*** Opening Records ***

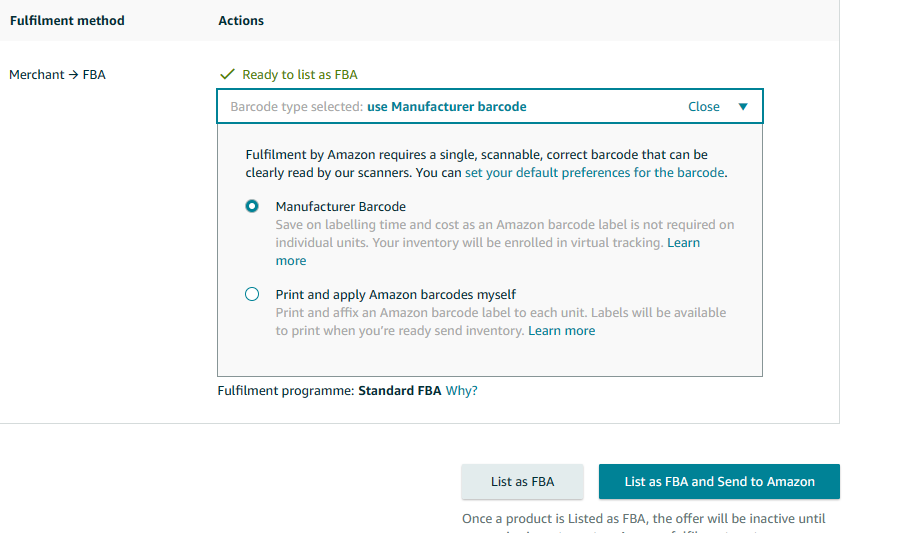Click the Barcode type selected header bar
907x533 pixels.
(x=490, y=106)
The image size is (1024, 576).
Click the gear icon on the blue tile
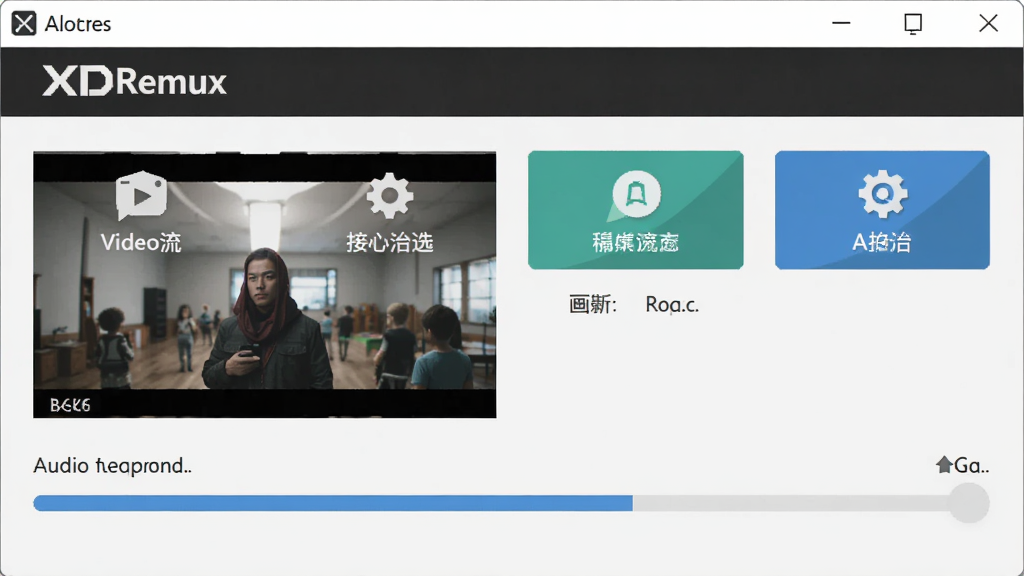tap(883, 194)
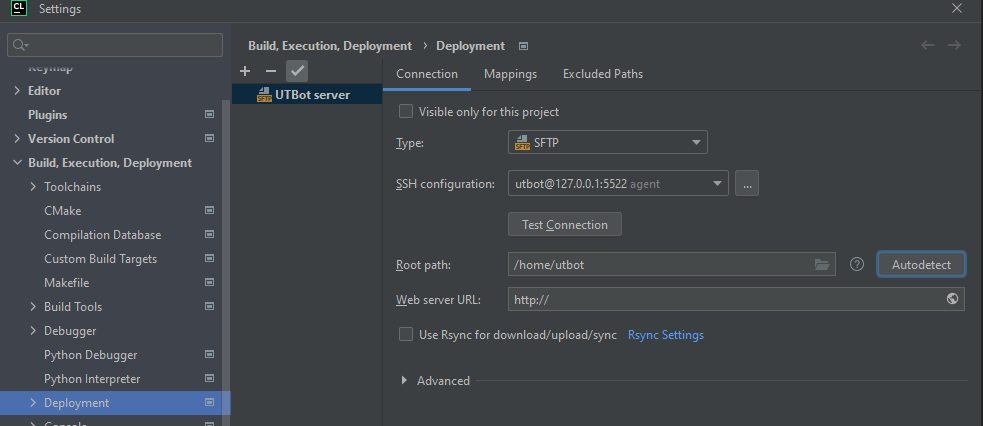Click the folder browse icon in Root path

point(822,265)
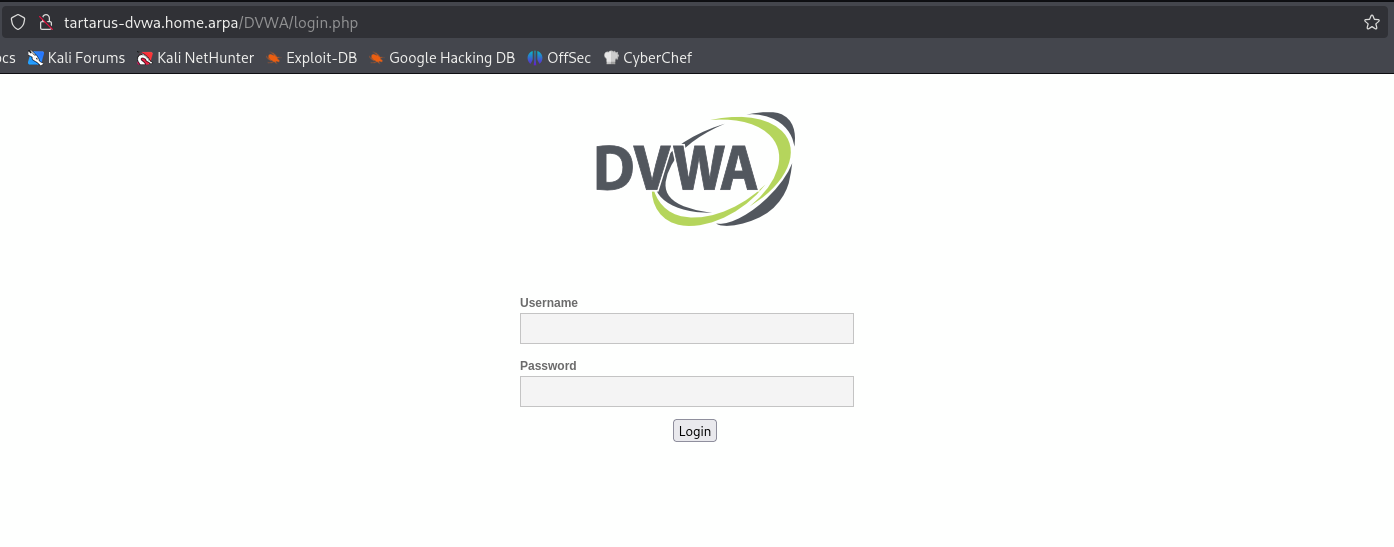Select the address bar URL text
This screenshot has width=1394, height=547.
click(x=210, y=22)
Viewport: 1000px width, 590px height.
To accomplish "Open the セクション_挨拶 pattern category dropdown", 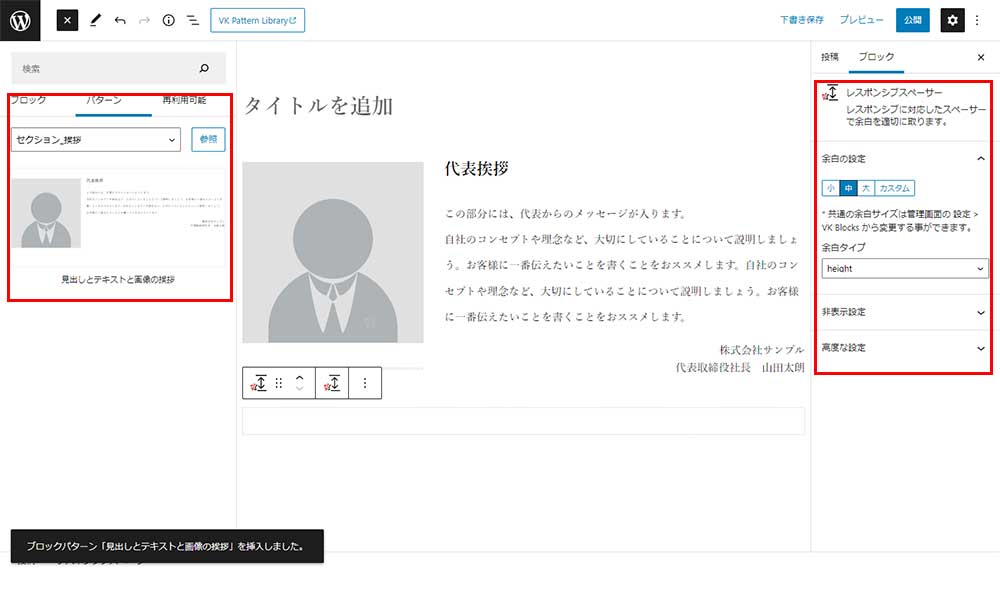I will pyautogui.click(x=96, y=140).
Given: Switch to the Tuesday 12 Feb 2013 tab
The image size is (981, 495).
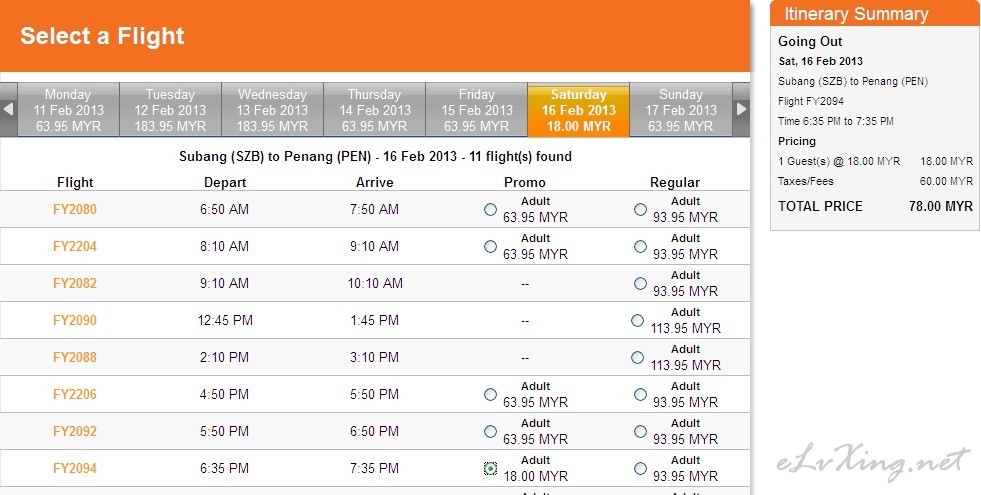Looking at the screenshot, I should pyautogui.click(x=170, y=110).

*** Closing Records ***

● **Exercise**
Write out, word for word, the lines running from the one containing "Given: Switch to the Tuesday 12 Feb 2013 tab" to the end of the data above; the pictures are to be left out.

● **Response area**
Given: Switch to the Tuesday 12 Feb 2013 tab
The image size is (981, 495).
Looking at the screenshot, I should pyautogui.click(x=170, y=110).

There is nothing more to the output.